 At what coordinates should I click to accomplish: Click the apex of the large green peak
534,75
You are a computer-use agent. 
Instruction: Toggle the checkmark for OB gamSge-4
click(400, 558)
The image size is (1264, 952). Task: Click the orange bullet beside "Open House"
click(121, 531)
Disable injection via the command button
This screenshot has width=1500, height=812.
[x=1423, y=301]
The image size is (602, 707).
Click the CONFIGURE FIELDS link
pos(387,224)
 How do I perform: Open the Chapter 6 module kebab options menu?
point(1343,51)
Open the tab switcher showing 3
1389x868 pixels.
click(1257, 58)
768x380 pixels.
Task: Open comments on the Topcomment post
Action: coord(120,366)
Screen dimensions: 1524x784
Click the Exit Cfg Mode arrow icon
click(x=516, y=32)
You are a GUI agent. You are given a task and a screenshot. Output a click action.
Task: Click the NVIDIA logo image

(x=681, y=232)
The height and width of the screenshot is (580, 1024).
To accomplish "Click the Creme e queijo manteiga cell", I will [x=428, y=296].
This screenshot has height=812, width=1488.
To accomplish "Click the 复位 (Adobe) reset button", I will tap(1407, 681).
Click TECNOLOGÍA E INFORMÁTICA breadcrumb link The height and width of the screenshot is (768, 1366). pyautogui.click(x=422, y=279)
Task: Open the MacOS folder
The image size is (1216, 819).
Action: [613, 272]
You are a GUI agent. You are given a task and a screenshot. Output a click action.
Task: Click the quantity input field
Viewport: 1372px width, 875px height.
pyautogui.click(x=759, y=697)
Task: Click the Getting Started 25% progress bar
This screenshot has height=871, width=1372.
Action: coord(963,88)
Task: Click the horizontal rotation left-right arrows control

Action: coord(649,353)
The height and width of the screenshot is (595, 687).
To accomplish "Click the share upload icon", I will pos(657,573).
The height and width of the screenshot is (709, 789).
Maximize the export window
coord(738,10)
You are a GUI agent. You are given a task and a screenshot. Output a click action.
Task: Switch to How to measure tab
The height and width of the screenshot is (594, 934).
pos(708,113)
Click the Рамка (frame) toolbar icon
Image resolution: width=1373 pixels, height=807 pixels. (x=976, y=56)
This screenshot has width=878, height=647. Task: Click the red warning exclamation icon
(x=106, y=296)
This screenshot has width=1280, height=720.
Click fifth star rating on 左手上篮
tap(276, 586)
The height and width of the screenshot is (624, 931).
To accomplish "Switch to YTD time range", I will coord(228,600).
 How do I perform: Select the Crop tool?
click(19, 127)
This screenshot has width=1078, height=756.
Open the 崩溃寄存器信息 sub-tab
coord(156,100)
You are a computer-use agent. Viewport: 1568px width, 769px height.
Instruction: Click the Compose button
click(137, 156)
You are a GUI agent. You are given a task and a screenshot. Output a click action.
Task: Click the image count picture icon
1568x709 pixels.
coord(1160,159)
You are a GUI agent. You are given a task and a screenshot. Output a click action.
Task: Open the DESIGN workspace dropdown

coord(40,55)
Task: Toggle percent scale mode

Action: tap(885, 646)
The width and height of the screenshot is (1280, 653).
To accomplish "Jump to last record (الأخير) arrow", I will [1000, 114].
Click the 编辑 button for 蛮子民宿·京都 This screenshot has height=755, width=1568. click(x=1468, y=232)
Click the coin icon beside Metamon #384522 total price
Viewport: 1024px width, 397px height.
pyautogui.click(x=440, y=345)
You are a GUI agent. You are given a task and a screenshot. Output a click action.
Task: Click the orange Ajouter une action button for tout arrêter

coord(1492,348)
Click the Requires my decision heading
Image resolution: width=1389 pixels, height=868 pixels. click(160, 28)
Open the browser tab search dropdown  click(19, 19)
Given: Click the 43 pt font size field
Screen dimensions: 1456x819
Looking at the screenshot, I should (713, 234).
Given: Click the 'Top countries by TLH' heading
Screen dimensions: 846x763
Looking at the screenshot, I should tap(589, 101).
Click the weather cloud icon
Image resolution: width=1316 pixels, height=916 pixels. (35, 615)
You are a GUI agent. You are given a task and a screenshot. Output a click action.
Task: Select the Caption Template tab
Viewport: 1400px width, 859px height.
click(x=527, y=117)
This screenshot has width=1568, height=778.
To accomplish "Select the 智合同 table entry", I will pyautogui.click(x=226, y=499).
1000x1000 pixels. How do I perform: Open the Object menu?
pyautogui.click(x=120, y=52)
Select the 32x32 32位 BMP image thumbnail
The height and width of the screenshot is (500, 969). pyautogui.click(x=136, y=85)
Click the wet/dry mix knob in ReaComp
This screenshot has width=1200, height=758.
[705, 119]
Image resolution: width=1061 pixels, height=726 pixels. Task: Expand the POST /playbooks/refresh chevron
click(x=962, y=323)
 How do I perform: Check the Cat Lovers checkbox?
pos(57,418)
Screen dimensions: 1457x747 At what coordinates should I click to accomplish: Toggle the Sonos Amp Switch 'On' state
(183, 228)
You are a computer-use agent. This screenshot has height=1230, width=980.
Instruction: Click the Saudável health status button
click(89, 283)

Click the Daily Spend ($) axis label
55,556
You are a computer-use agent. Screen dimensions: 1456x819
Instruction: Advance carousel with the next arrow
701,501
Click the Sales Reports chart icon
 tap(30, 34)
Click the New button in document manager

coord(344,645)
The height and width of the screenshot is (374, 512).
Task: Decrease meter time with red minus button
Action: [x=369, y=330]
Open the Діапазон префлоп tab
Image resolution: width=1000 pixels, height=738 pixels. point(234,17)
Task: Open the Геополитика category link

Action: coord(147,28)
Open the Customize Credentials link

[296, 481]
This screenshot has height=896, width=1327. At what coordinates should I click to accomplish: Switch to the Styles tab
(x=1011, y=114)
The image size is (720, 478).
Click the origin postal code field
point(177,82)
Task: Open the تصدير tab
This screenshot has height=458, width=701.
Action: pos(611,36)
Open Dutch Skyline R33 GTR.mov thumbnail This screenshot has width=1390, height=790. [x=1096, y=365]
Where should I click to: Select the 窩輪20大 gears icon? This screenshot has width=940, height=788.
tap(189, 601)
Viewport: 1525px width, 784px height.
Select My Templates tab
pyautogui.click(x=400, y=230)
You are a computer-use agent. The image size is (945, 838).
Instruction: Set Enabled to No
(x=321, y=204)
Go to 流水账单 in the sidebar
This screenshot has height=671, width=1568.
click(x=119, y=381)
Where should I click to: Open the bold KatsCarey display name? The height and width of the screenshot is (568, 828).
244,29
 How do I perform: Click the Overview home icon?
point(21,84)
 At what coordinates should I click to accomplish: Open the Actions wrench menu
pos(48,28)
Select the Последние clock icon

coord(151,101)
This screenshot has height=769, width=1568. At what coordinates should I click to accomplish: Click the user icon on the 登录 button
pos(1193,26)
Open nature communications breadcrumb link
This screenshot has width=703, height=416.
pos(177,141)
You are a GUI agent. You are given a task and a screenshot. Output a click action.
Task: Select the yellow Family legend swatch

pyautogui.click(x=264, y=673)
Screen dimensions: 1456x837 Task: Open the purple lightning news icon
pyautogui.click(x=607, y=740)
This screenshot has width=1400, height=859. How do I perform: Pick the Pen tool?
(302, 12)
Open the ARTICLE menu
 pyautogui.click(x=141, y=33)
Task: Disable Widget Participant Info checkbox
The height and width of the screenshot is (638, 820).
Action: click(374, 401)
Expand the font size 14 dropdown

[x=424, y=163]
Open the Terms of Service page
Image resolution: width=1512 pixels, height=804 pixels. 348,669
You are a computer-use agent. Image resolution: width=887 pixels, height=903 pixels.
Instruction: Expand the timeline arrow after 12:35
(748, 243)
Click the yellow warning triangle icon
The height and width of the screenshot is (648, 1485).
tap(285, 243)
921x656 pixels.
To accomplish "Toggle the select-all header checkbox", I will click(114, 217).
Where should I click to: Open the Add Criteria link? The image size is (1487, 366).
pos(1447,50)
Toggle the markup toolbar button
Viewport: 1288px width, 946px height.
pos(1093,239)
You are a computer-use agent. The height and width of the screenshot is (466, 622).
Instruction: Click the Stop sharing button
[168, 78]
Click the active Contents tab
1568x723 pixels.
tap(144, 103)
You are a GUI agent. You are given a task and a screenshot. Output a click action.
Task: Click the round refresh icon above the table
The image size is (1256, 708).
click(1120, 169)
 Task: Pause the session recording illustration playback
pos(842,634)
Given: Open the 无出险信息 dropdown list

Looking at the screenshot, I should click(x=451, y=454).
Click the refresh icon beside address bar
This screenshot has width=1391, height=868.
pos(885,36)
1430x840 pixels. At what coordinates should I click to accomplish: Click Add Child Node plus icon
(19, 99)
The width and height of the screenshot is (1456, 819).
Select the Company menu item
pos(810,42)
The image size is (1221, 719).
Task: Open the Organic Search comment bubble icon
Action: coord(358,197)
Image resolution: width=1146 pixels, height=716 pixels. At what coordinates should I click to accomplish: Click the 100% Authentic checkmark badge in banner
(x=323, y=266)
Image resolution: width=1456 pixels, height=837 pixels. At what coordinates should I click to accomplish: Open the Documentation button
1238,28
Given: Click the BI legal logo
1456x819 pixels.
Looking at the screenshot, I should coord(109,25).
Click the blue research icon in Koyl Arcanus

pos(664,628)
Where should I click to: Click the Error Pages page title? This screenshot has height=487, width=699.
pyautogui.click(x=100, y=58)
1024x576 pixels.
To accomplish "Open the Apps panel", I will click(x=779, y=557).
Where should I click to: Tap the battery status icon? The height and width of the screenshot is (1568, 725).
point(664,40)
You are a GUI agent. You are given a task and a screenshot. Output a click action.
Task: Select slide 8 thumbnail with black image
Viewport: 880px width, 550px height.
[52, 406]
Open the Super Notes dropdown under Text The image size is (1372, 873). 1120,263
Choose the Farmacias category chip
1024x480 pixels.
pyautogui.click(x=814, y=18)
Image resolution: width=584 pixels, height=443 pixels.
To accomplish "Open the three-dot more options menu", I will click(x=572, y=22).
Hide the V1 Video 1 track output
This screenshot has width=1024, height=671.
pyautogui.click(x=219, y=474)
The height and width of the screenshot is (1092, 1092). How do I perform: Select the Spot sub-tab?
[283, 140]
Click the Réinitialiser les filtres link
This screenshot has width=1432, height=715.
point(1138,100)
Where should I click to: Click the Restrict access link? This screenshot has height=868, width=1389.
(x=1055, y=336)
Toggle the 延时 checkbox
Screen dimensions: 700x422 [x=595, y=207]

• **THE REQUEST**
Transcribe the material word for word, covering everything from the line containing "Screen dimensions: 1524x784" down to the line containing "will tap(1407, 681).", with both of those lines included.

• **TASK ANSWER**
Screen dimensions: 1524x784
Click the Exit Cfg Mode arrow icon
click(x=516, y=32)
You are a GUI agent. You are given a task and a screenshot. Output a click action.
Task: Click the NVIDIA logo image

(x=681, y=232)
The height and width of the screenshot is (580, 1024).
To accomplish "Click the Creme e queijo manteiga cell", I will [x=428, y=296].
This screenshot has height=812, width=1488.
To accomplish "Click the 复位 (Adobe) reset button", I will tap(1407, 681).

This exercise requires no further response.